It’s never too early to begin the cycle of marketing strategies to capitalize on so-called high traffic time periods, those key trending cycles that drive lucrative retail sales. Marketers need to embrace the tried-and-true methods like taking advantage of social media, personalizing ads, and making sure to optimize mobile destinations for shoppers. But there is much more that needs to be done to precipitate the true potential of seasonable trends.

Here are four essential rules to shape your marketing strategies during high traffic periods.

  1. Get Specific, but Do No Harm

High traffic marketing is a completely different beast than your day-to-day strategy. To truly understand your ROI, metrics should be tweaked to adequately gauge success based on the span of those time periods. Measuring the back to school rush versus a trending Twitter holiday will not be equivalent comparisons to your general monthly, quarterly or yearly analytics. There need to be specific, measurable goals put in place during these flashy time periods beyond what is effective outside typical objectives.

But you still need to dig deeper into the ideal audience of consumers during those time periods. Anticipating high traffic potential means targeting the right people. You obviously don’t want to try to reach someone out of particular targeting ranges. Gearing campaigns, for example, to celebrating Valentine’s Day toward a single person is certainly not the kind of engagement that marketers would want to keep people coming back for more.

Newly engaged customers need relevant high traffic messaging to ensure you do no harm to the marketer’s brand.

  1. Maintain Data Quality

There is no one-size-fits-all segment across holiday shoppers, lifetime customers, or people just looking for big discounts. It may seem like much more to pile on, but it’s crucial that marketers separate these audiences within holiday windows to not only retain customers, but use these unique opportunities to entice new consumers as well. Find the niches and own them. But the question is, how?

To create a winning campaign that emphasizes a quality audience selection you must make sure that your audience data is up to date. Beyond that, marketers should ensure their customer data is high quality and reputable.

More data doesn’t necessarily mean better insights. If you ensure the quality of the data from the first step then you don’t have to worry about playing catch-up down the line. Gaining that quality data means establishing high standards as far in advance in the planning stages as possible. Marketers can run data sets through a series of steps to spot and remove outliers or bad sources and ensure key attributes are properly tabulated to drive the most insight.

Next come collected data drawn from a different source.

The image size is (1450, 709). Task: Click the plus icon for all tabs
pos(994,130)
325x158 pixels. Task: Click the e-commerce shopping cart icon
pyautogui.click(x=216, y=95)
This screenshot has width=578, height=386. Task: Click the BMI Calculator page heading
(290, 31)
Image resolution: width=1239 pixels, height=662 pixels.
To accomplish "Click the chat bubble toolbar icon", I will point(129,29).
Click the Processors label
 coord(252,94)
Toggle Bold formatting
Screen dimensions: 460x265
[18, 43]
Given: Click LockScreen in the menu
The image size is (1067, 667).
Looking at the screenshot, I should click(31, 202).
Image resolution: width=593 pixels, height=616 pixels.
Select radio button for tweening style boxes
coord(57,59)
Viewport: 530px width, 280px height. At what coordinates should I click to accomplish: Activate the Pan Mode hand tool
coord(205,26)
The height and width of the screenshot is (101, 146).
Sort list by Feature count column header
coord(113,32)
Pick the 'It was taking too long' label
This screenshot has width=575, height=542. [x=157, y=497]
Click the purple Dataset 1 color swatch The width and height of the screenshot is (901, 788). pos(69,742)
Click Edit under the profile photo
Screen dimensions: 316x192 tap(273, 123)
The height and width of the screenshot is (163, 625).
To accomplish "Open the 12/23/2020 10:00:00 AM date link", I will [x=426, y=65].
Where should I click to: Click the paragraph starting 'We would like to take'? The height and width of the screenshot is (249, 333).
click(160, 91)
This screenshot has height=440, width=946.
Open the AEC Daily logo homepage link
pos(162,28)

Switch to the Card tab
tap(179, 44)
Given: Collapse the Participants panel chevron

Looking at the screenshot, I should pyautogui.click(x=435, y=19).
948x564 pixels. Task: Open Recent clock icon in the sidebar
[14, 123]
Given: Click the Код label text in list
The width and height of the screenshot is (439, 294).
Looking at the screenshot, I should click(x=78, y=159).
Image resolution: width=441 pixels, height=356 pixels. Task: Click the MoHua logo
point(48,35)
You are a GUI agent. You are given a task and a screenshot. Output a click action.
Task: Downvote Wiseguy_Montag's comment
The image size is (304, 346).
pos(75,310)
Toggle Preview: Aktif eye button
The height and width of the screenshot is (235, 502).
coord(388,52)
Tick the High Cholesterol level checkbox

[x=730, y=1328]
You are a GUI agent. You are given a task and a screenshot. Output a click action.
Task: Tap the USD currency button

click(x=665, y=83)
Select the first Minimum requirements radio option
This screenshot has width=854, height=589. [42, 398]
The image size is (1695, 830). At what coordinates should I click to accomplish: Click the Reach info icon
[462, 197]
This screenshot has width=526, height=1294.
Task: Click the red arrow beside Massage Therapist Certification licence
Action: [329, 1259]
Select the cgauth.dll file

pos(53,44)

Increasing the accuracy of your data increases the quality of your analytics and decreases the chances of superfluous or inaccurate results. Formulating good data means you’ll be able to take action on high-performing channels across high-converting customer bases to improve marketing ROI by at least 15 percent.

  1. Your Customer’s Time is of the Essence

Good marketers know which seasons they shouldn’t count on and which ones they absolutely should be prepared for already. It’s a matter of proper time management, and as a marketer brings new clients on board, the scope of initiatives will inevitably expand.

Planning should probably take place up to six months in advance and involve truly digging in to take a look at the calendar year. All upcoming major holidays must be planned out for the audiences you want to make available, but it’s also a matter of capturing the zeitgeist and pouncing for your customers.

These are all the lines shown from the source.